Cosi’ timido, così riservato, così incrollabile. Il Centro Giovanni Paolo II è ora un po’ in declino a Montorso: se n’è parlato anche in occasione della visita di Francesco qualche anno fa. Forse si farà qualcosa: dal 2007, da Benedetto XVI e dalla presenza della Madonna Nera circonfusa di fiori bianchi e della voce di Andrea Bocelli ad intonare l’Ave Maria di Schubert, Montorso non risuona più dei canti dell’Agorà dei Giovani che Woijtyla (e poi Ratzinger) aveva chiamato a raccolra nel post estate del ’95. 

Benedetto XVI aveva ancora scelto il 4 ottobre 2012, la diletta Loreto del suo predecessore, per l’addio. Nessuno lo sapeva allora, tra noi inviati dei giornali nazionali e tra la folla dei presbiteri e dei fedeli, che si era appena a 4 mesi da quelle clamorose dimissioni, che Benedetto XVI chiamato (un po’ a sorpresa) al Soglio di Pietro, avrebbe annunciato  l’11 febbraio successivo. Anche allora un’iniziativa senza precedenti: la messa celebrata dal papa sul sagrato del Santuario nel ricordo di 50 anni prima. Che aveva segnato la Storia dei rapporti tra Stato Italiano e Vaticano: la visita di Giovanni XXIII.

L’allora card. Joseph Ratzinger in piazza San Pietro a Roma con don Giuseppe Branchesi e i parrocchiani di S.Maria in Selva (Treia).

Momenti decisivi nella vita di Benedetto XVI, il ‘professore tedesco’ con cuore marchigiano nel segno del polacco Karol ch aveva indicato al suo ‘vice’ Joseph la propria strada devozionale (totus tuus) diretta alla Vergine. E Loreto, la Santa Casa, ne fu per tutta la vita la destinazione concreta, anche in ‘fughe’ non ufficiali, al di là delle visite pontificali come notissimo agli stessi cittadini lauretani.

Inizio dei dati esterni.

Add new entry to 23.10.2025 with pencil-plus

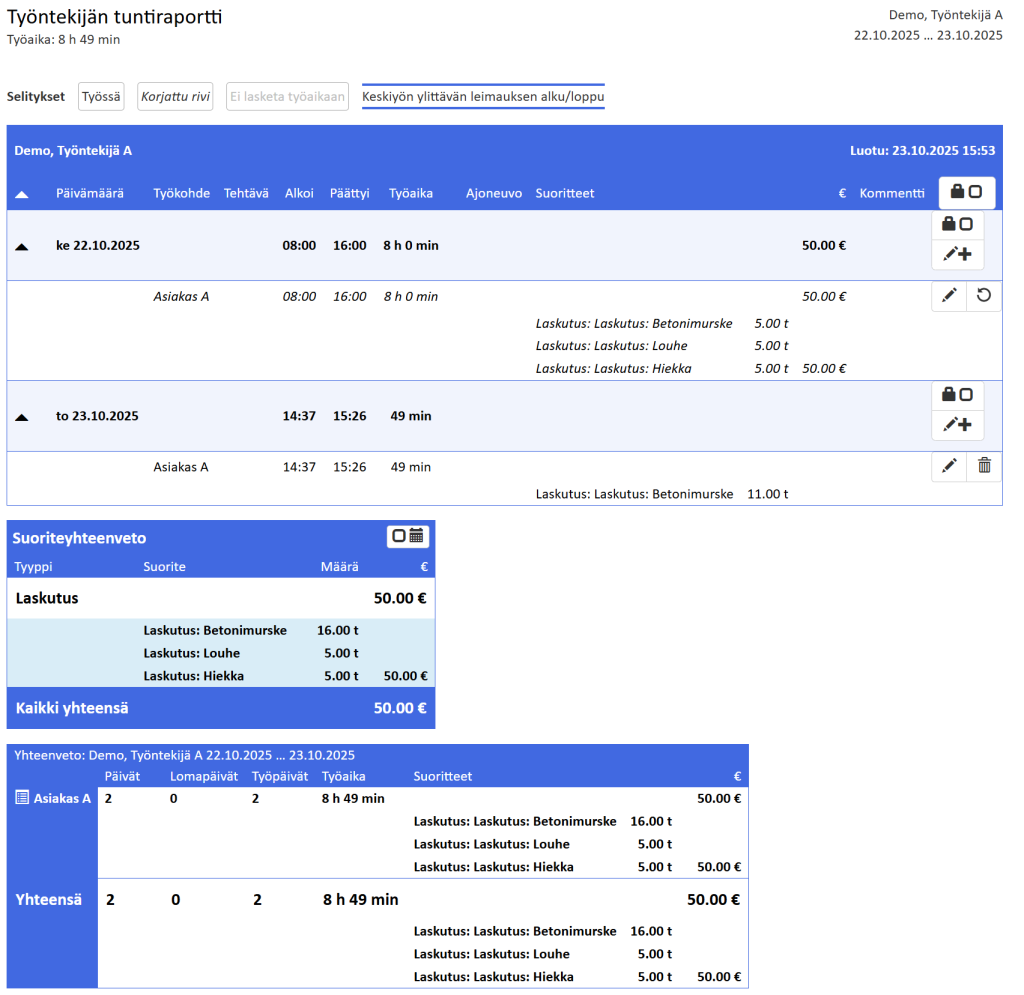pos(958,425)
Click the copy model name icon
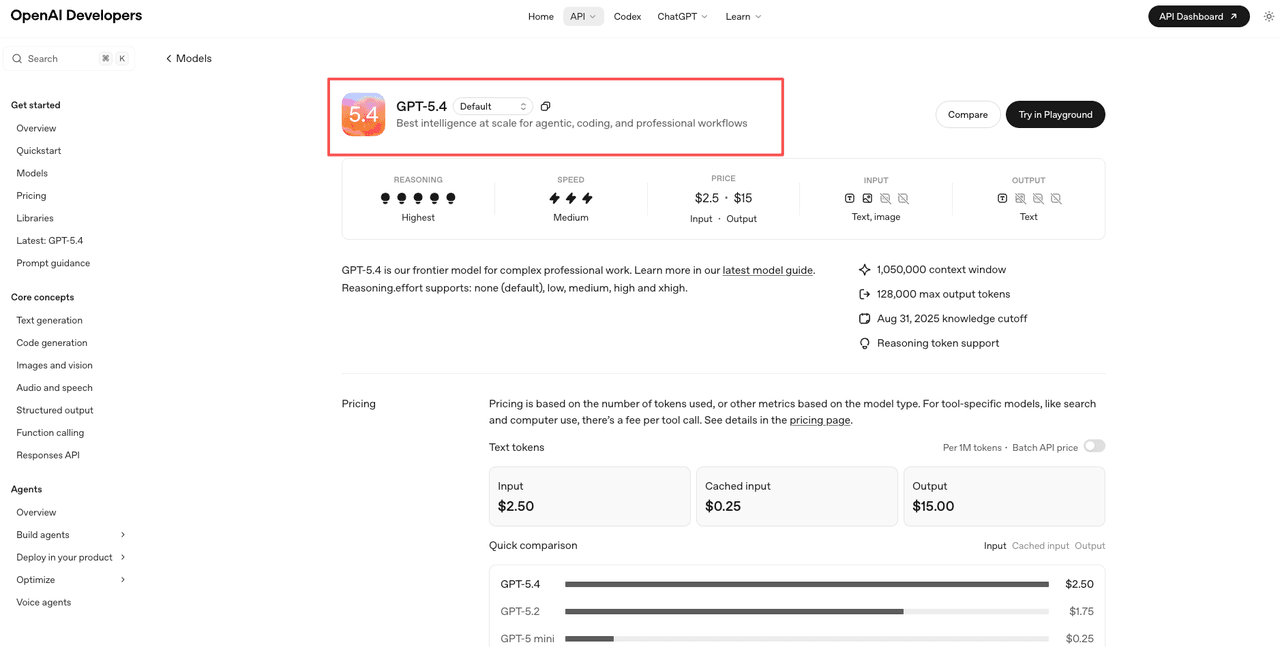Viewport: 1280px width, 647px height. pyautogui.click(x=545, y=105)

Ratzinger ha avuto nel cuore pure Tolentino e il culto di San Nicola. Riconosciuto e festeggiato da cardinale, nonostante abiti talari da ‘semplice prete’ al termine delle preghiere in Basilica.

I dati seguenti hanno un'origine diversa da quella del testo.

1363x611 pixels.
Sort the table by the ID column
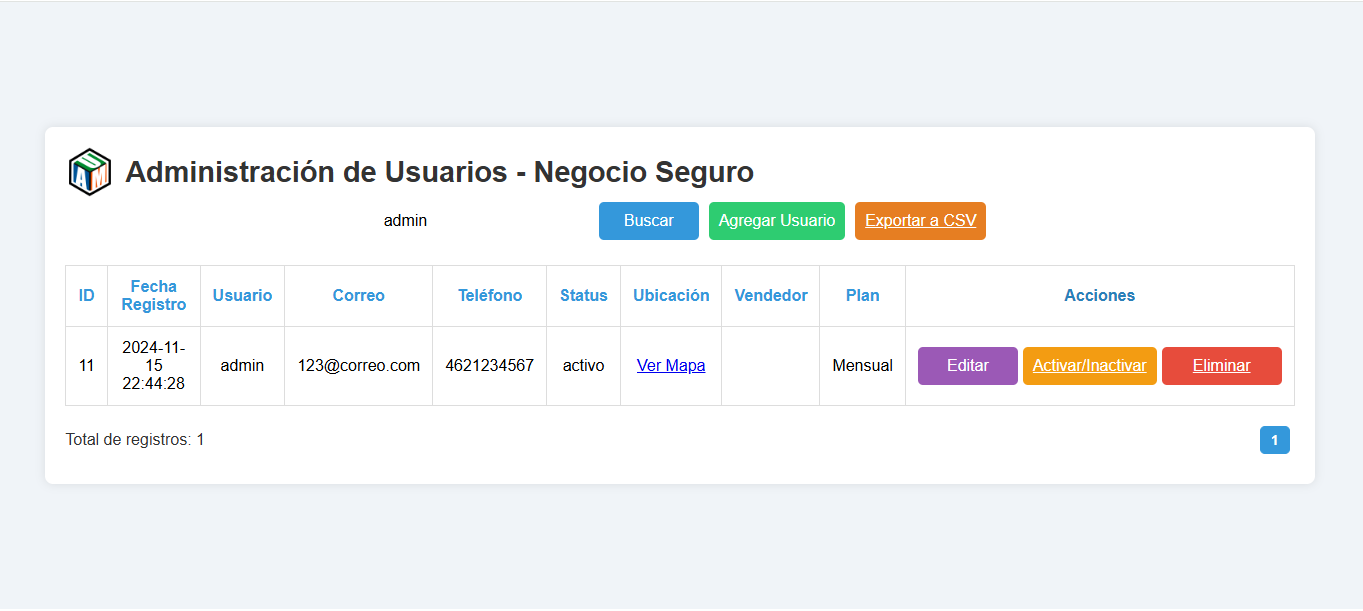(86, 295)
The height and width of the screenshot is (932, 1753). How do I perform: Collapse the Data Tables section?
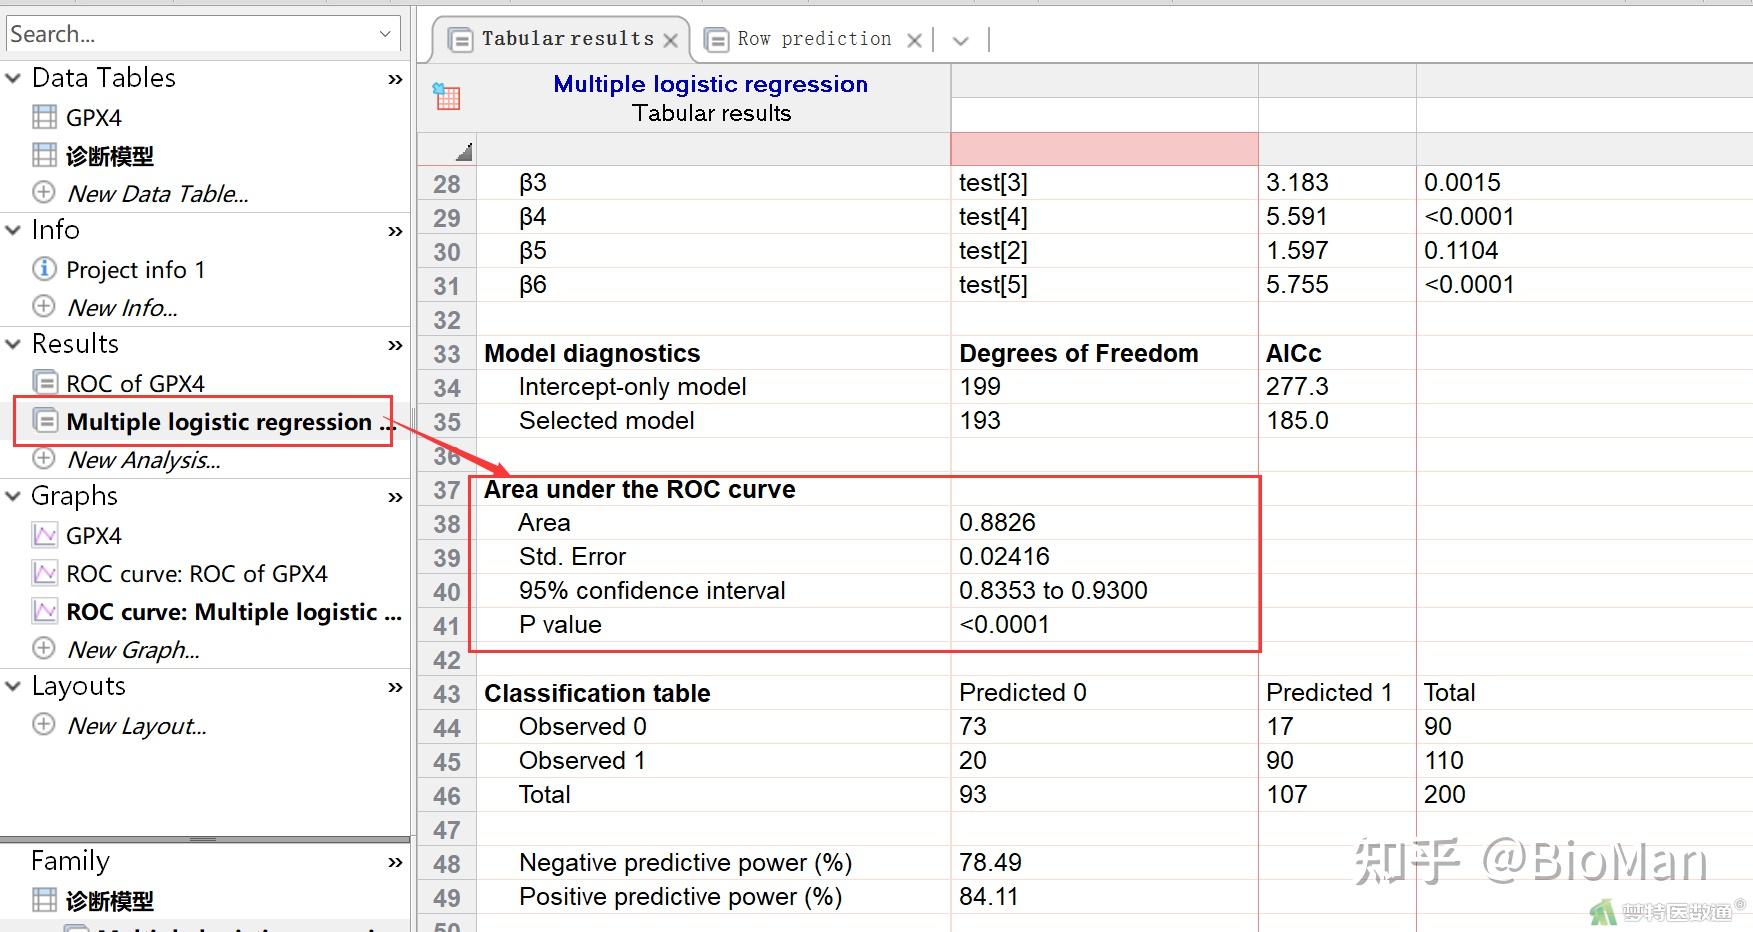(x=14, y=78)
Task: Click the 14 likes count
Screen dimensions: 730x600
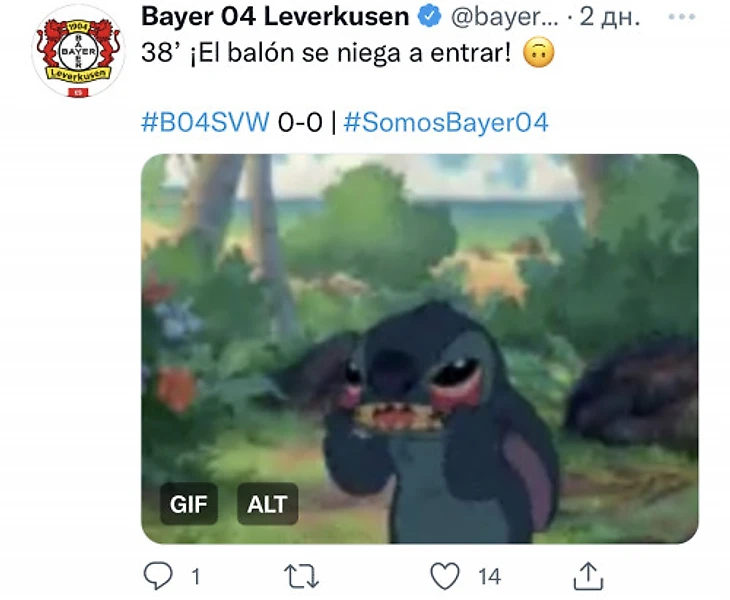Action: point(490,577)
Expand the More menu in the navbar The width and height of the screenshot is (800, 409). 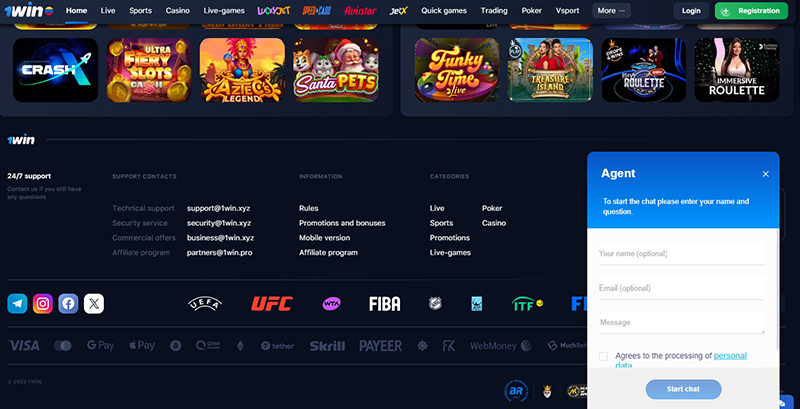[x=611, y=11]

Nel ’91 poi una foto cara ai fedeli di S.Maria in Selva: il card. Ratzinger, umile capo nero in capo, insieme con loro, richiamato dal parroco don Giuseppe Branchesi che l’aveva riconosciuto mentre attraversava al solito ‘in incognito’ piazza San Pietro.

Il nome del papa emerito deceduto il giorno di San Silvestro resterà in ogni caso scolpito nella pietra a Macerata: la stessa voluta sul frontale della chiesa di San Filippo Neri (la prima edificata nella storia) dal vescovo Claudio Giuliodori – c’è pure il sui nome – al termine dei restauri post sisma 1997. 

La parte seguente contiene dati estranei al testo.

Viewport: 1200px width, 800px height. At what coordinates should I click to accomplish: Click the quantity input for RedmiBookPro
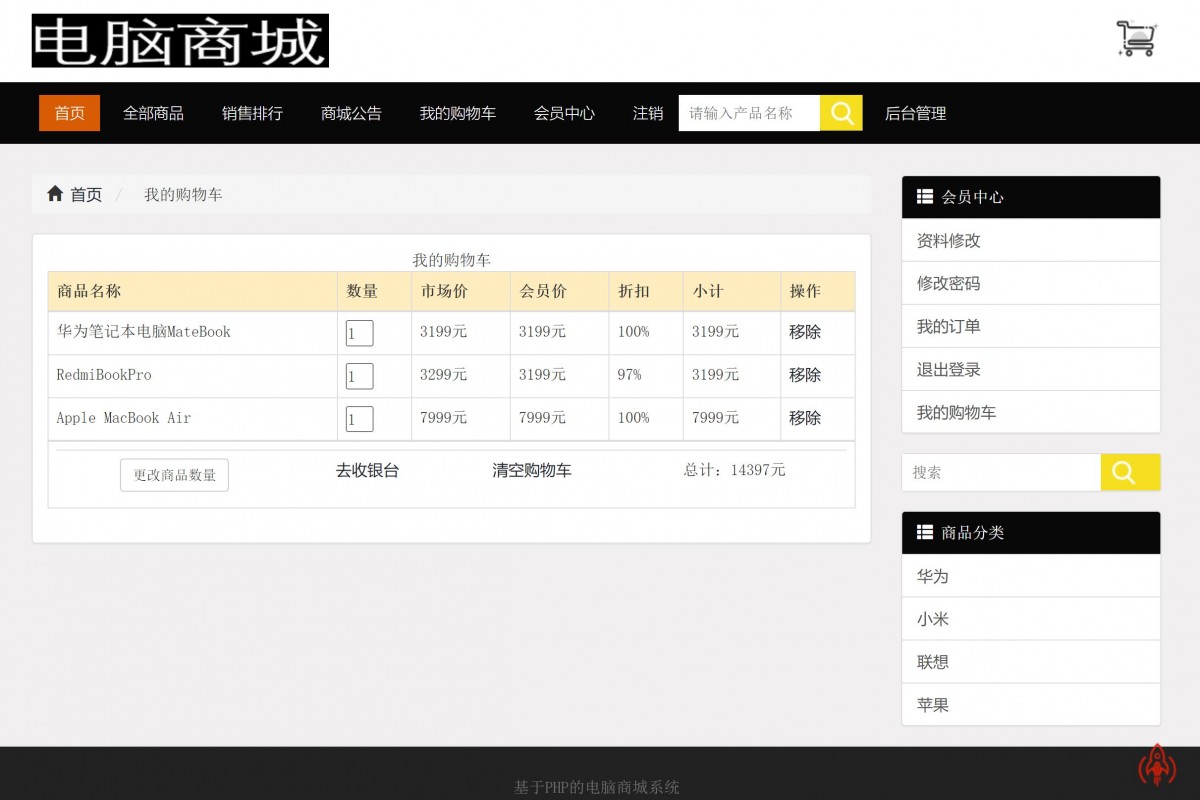359,375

E mi ricordo ancora la sera in cui don Gianluca Merlini indicò la  sovrastante lapide del ‘Filippo Neri’ a mons. Georg Ganswein la sera prima della visita pastorale da arcivescovo ad Urbisaglia. Una nomina ‘marchigiana’ che aveva voluto Benedetto XVI per il proprio segretario Georg – allora pure di papa Francesco – lo stesso Benedetto XVI.